Mais il s'agit de trois pays, avec des réglementations différentes.Les Etats baltes ont décidé de diviser le projet en deux phases.
Le premier, d'un coût de 15 milliards d'euros, aura une seule voie au lieu d'une double voie d'ici 2030 et se concentrera sur les arrêts de train les plus importants.
La deuxième voie et les gares supplémentaires doivent être terminées dans le cadre d'une deuxième phase sans date d'achèvement précise.
Les coûts croissants ont incité les États à réduire certaines de leurs ambitions.
"Nous pouvons encore réduire le champ d'application de la première phase, par exemple en reliant l'aéroport de Riga à un stade ultérieur", a déclaré Andris Kulbergs, qui préside une commission parlementaire lettone chargée d'enquêter sur le projet.

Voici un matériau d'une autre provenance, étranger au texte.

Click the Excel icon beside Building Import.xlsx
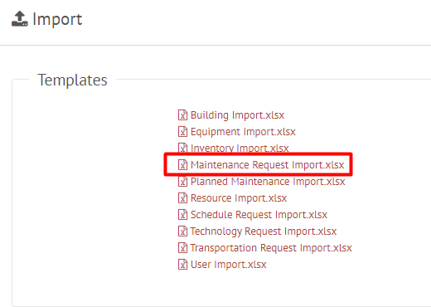This screenshot has height=307, width=431. (182, 115)
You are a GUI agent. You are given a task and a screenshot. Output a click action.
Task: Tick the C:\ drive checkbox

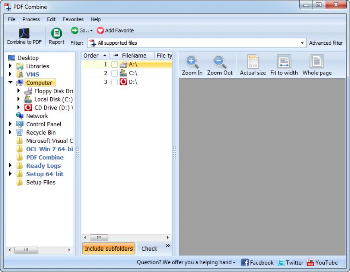point(115,73)
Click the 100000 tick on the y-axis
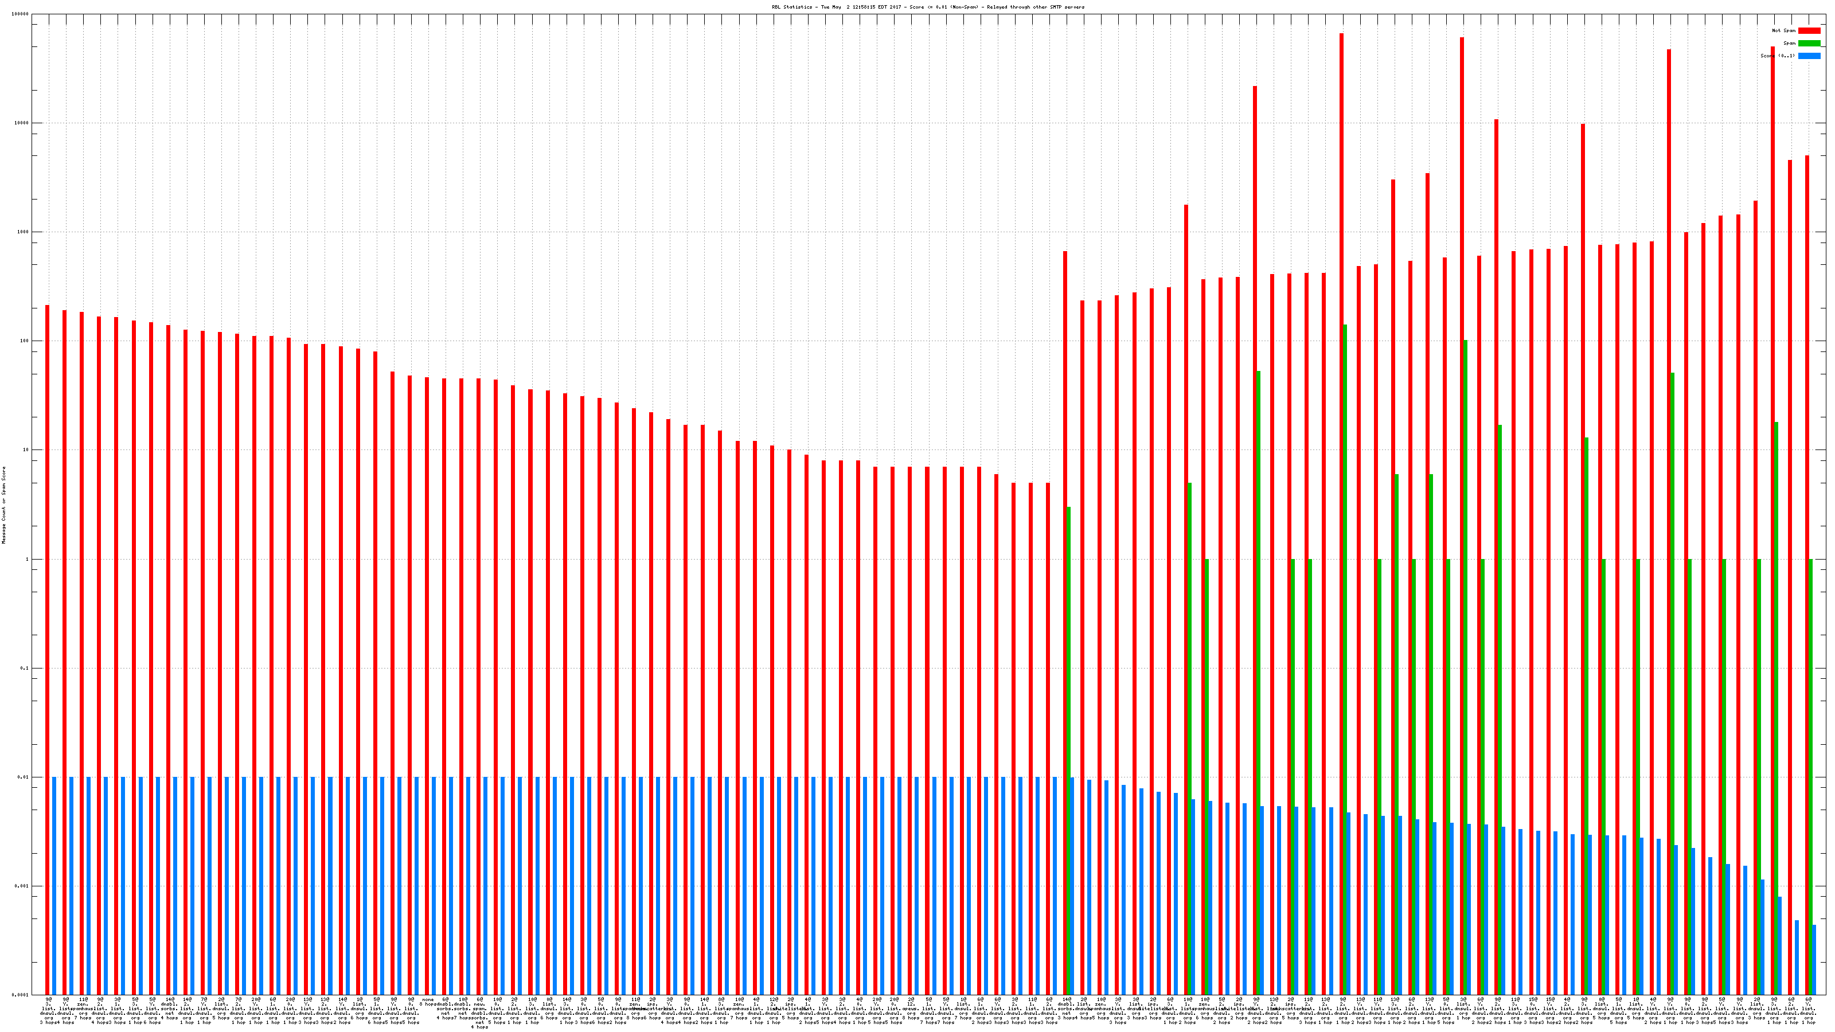This screenshot has height=1032, width=1835. point(21,14)
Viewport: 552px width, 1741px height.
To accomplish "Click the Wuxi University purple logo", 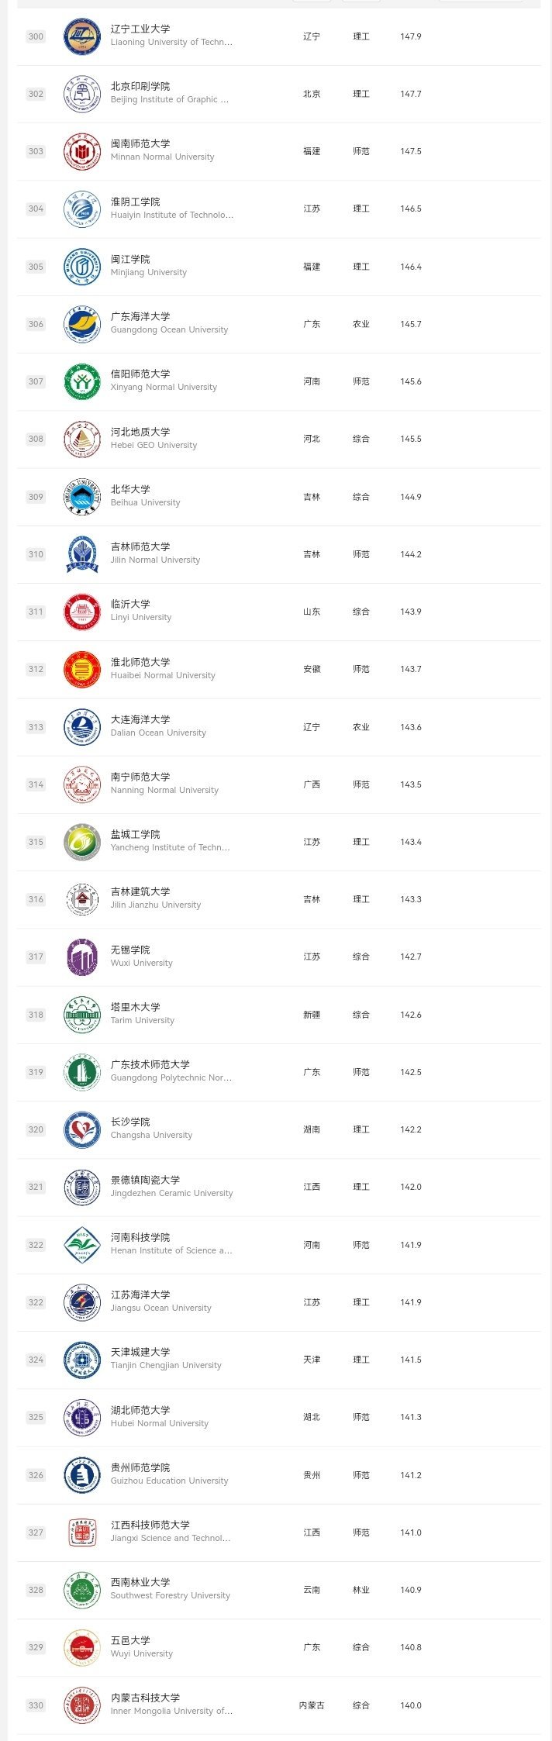I will tap(82, 957).
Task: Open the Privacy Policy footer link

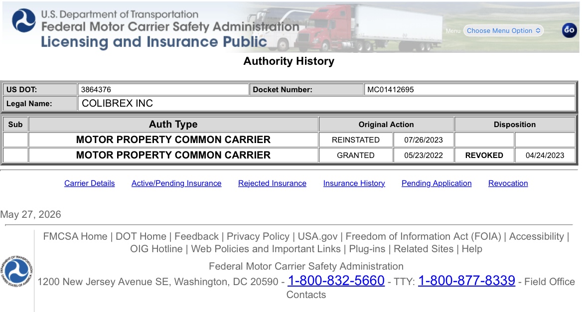Action: 258,237
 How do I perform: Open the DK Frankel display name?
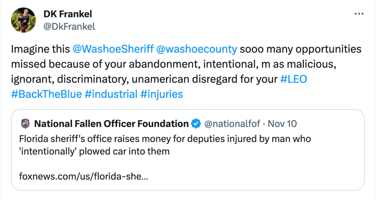point(68,14)
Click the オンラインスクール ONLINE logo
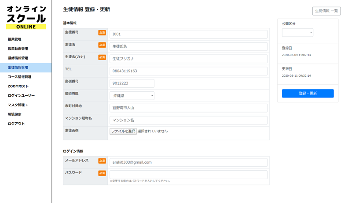This screenshot has width=352, height=203. pyautogui.click(x=26, y=18)
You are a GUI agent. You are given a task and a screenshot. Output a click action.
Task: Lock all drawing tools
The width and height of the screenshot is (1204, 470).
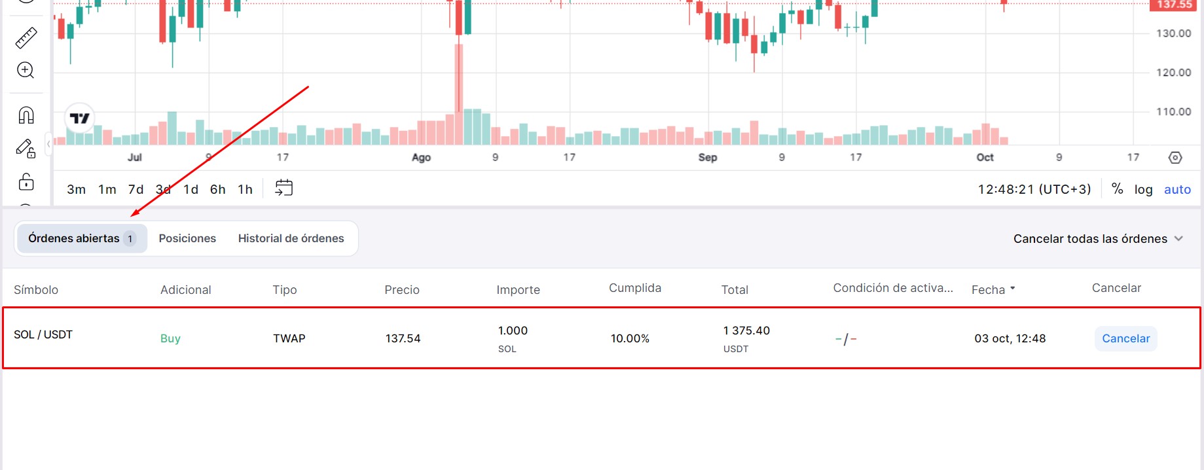[26, 181]
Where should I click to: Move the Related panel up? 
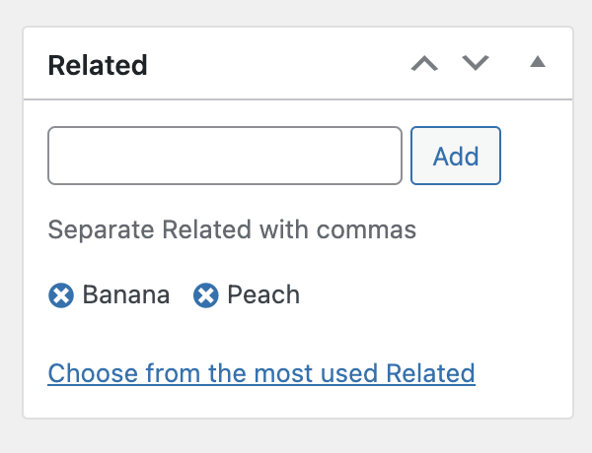point(424,63)
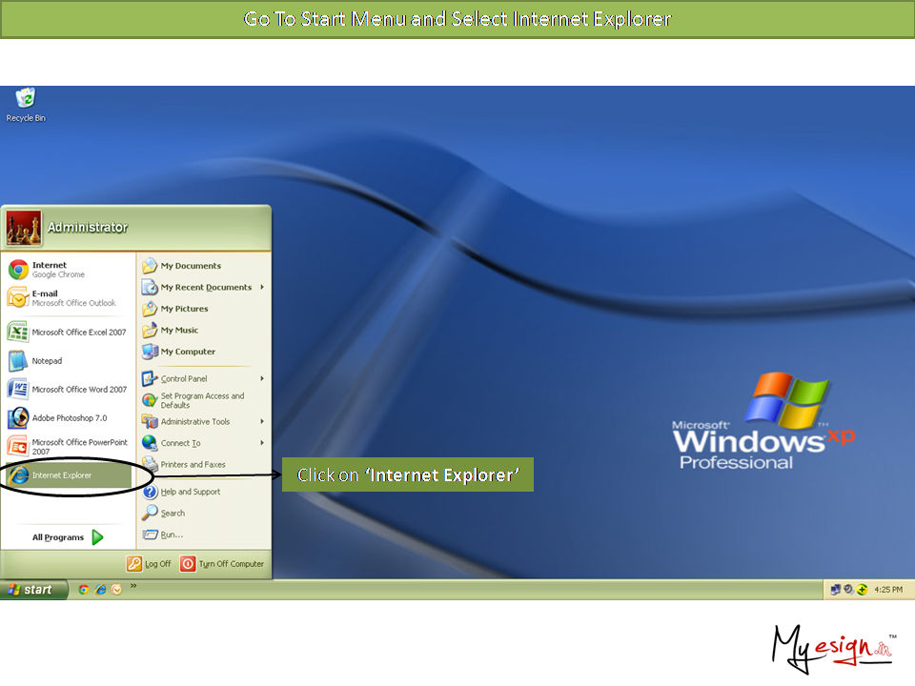Open My Computer
915x686 pixels.
(187, 352)
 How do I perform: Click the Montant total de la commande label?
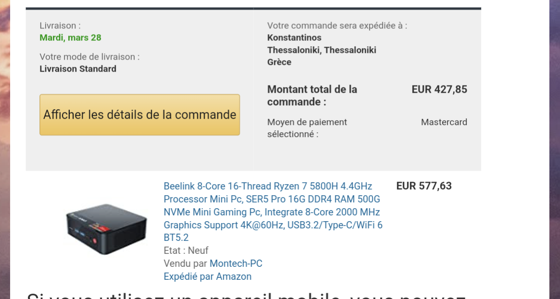312,95
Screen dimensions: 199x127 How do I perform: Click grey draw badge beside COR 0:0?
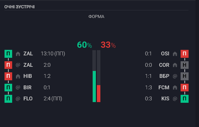184,65
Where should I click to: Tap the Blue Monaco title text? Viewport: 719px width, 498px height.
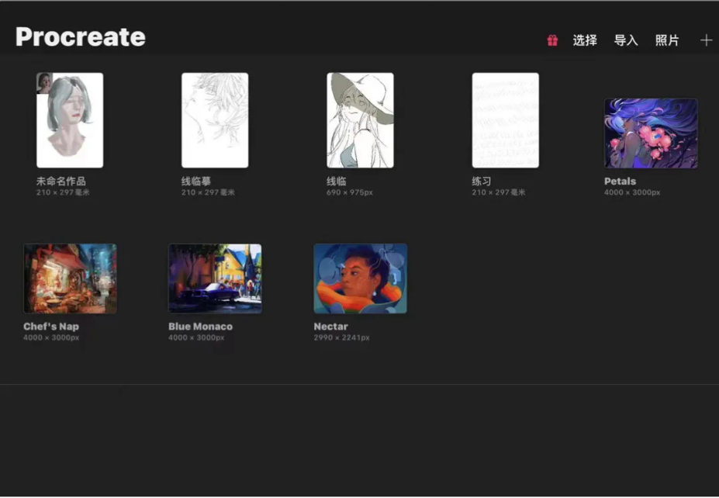point(200,327)
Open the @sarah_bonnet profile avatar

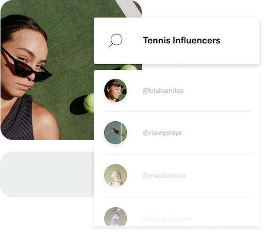115,217
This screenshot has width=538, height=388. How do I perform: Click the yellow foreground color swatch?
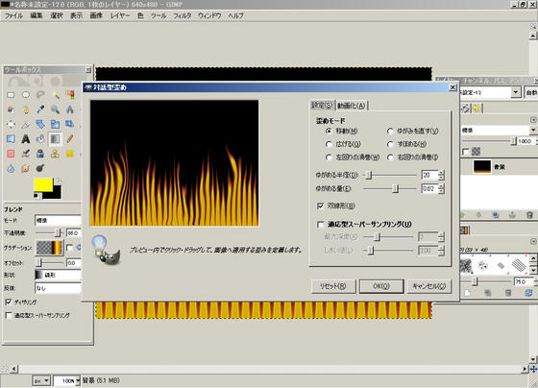tap(43, 185)
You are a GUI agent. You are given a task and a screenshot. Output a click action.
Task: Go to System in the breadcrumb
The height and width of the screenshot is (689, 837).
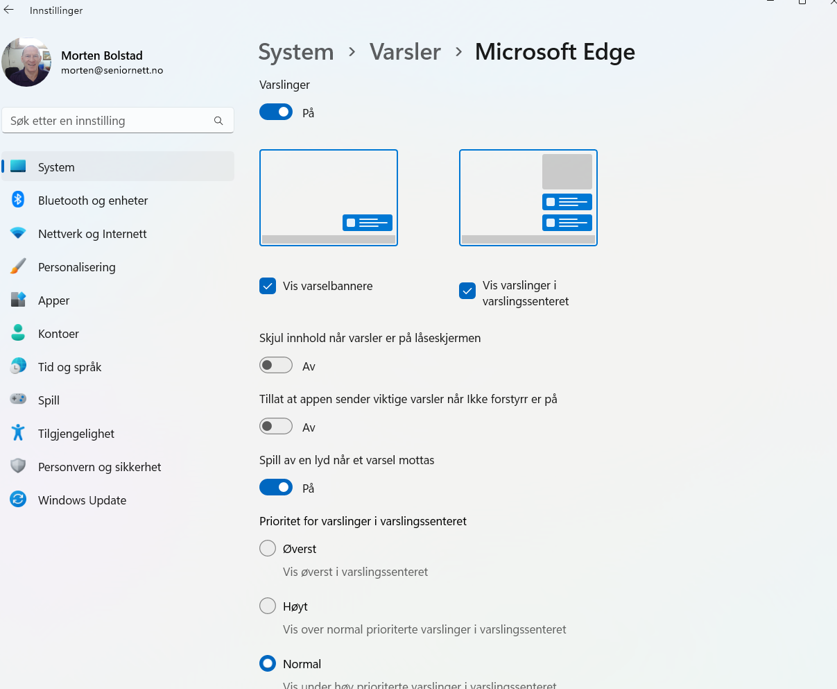[295, 52]
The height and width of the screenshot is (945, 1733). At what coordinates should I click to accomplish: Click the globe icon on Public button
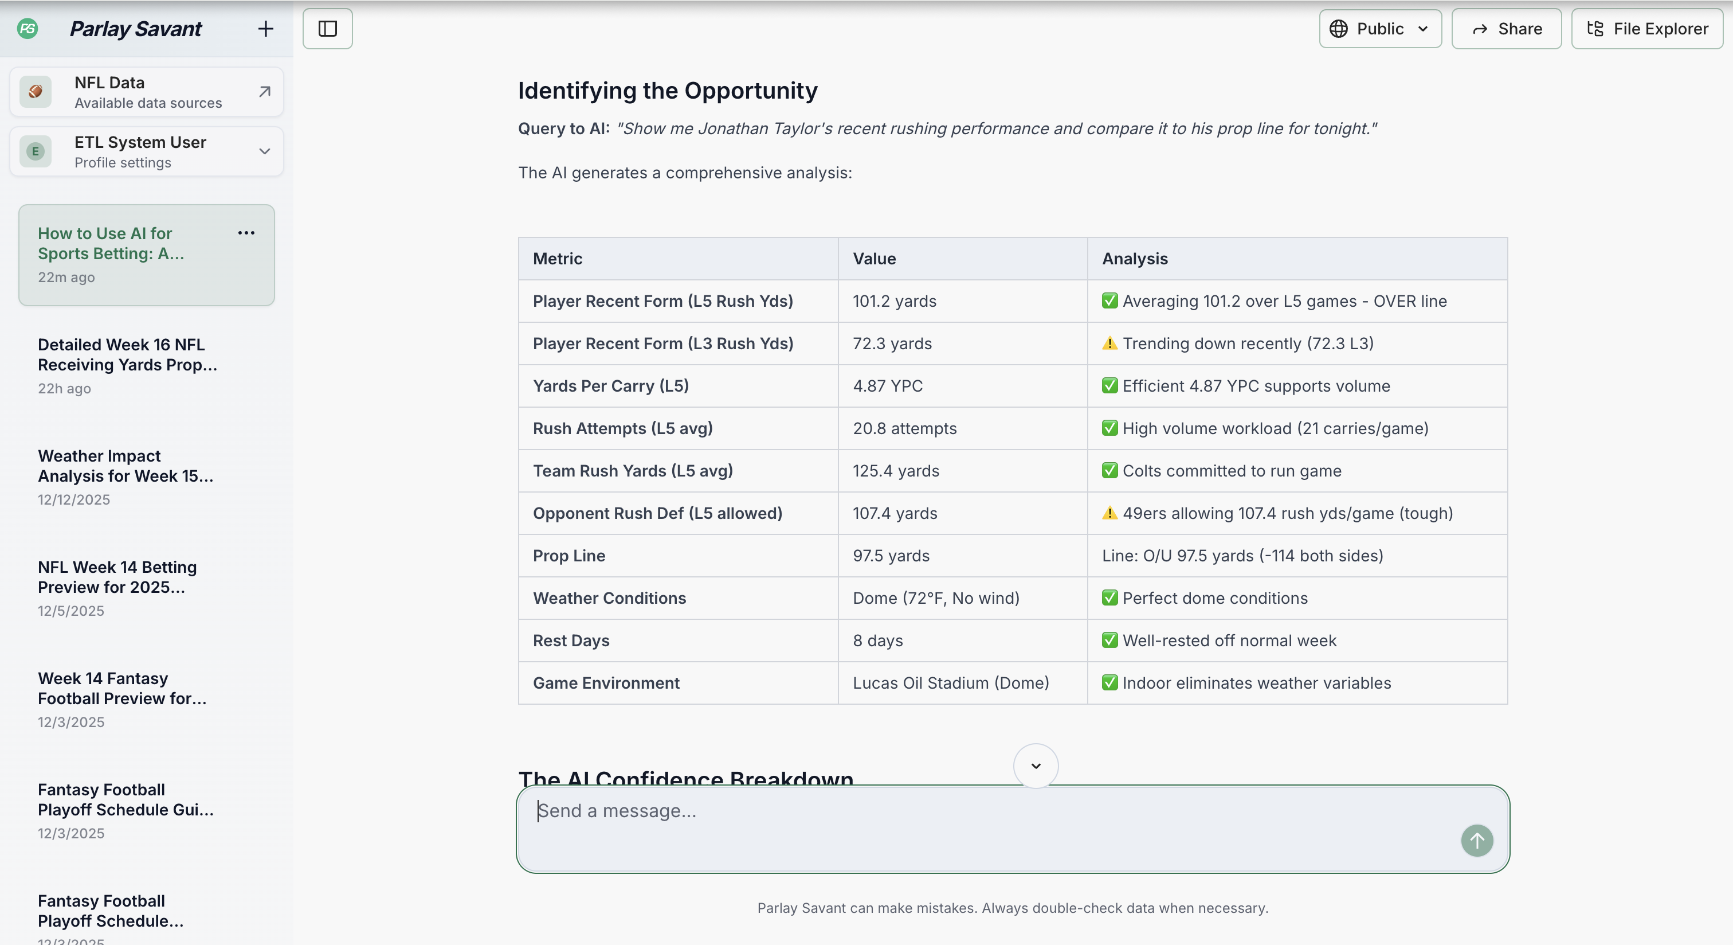[1338, 29]
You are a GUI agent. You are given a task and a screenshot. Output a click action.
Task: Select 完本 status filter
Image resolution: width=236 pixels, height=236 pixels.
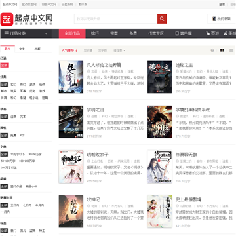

Comme des milliards d'euros pour la première phase ne sont pas encore garantis, cela pourrait être nécessaire.
Janar Holm, auditeur national de l'Estonie, estime que plusieurs années de retard sont probables : « Nous devons trouver les fonds pour construire ce chemin de fer maintenant ou ce sera encore plus cher. » Le ministre de l'Infrastructure du pays, Vladimir Svet, a insisté sur le fait que « nous réduisons le budget autant que possible, nous avons rationalisé le processus de passation des marchés publics et, si nécessaire, nous prendrons un prêt. » « Si nous voulons préserver notre culture et nous sentir sûrs de notre liberté, il n'y a pas d'autre moyen que d'être dans une Union européenne forte, l'OTAN et la communauté internationale qui soutient le droit international, » a-t-il ajouté.
Pour les trois États baltes qui se sont libérés de l'Union soviétique pour rejoindre l'UE et l'OTAN, Rail Baltica pourrait servir de ligne de sauvetage - si elle parvient à rester sur la bonne voie.